◆ **RECORDS FOR PROCESSING**

_ _ _

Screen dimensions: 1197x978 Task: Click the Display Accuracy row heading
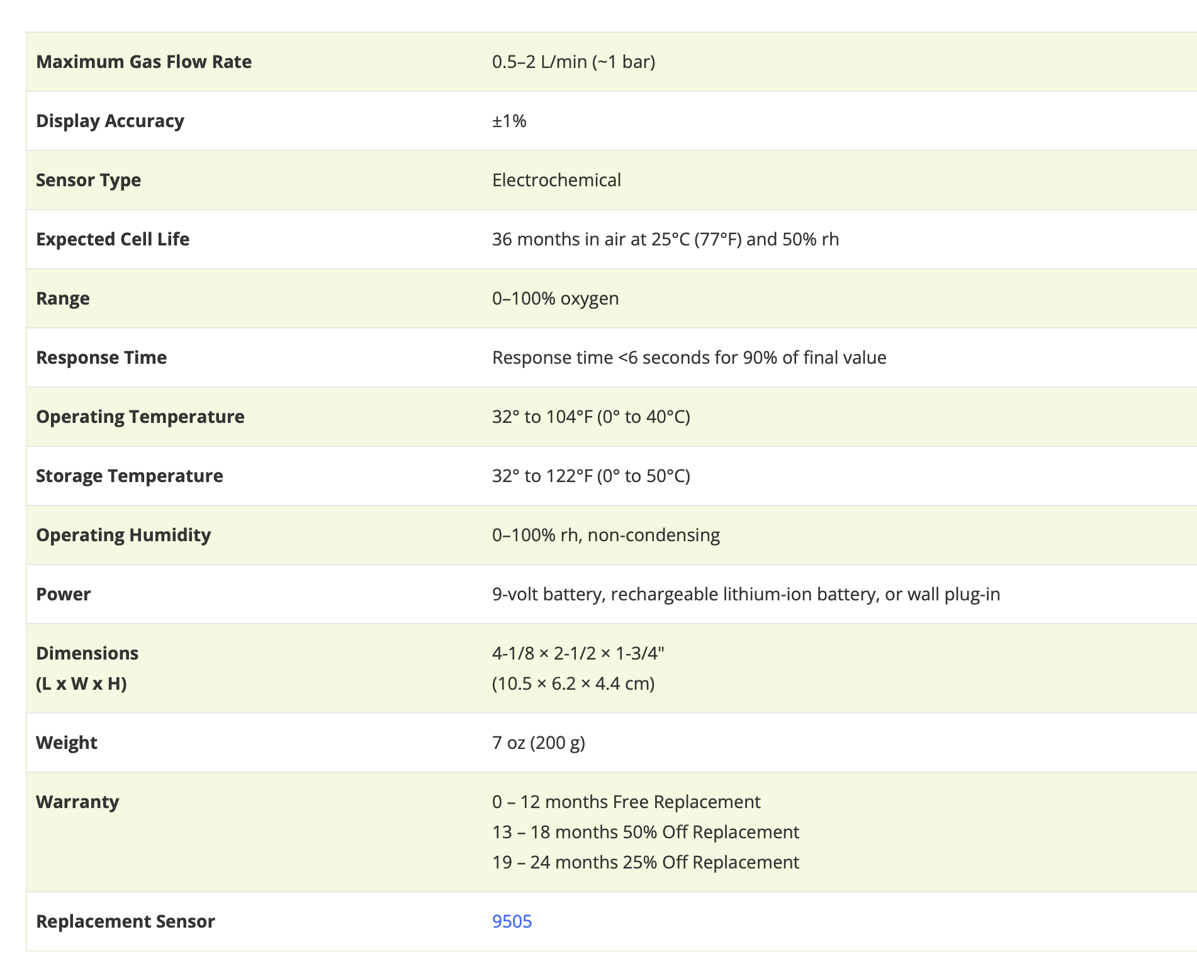coord(110,121)
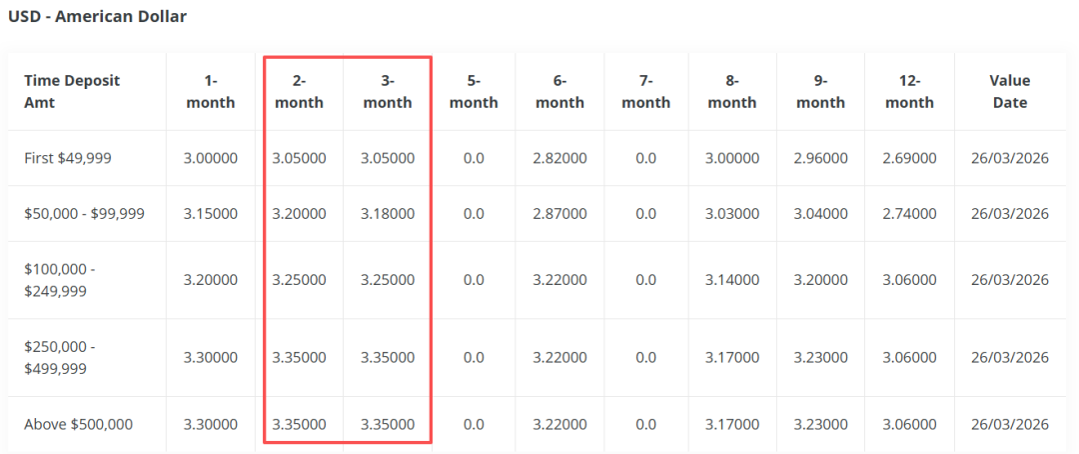The width and height of the screenshot is (1079, 454).
Task: Click the 1-month column header
Action: tap(211, 91)
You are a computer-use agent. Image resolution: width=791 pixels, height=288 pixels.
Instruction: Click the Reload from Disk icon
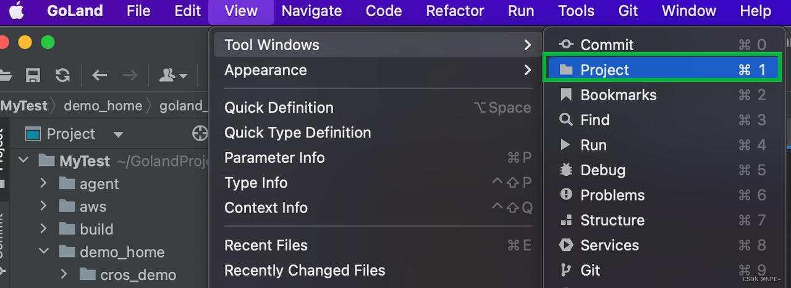point(62,76)
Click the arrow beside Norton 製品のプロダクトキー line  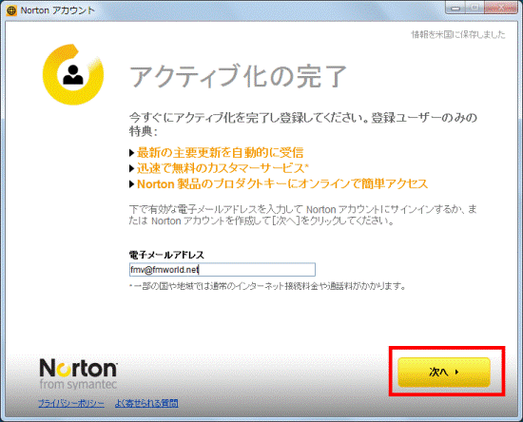[132, 184]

_ _ _

◆ **DIRECTIVE**
List every line in the records that contains the word "Task", matching its case exactly.

◆ **SOLUTION**
Screen dimensions: 1197x978 Task: Click the Display Accuracy row heading
Task: Click the 1-month column header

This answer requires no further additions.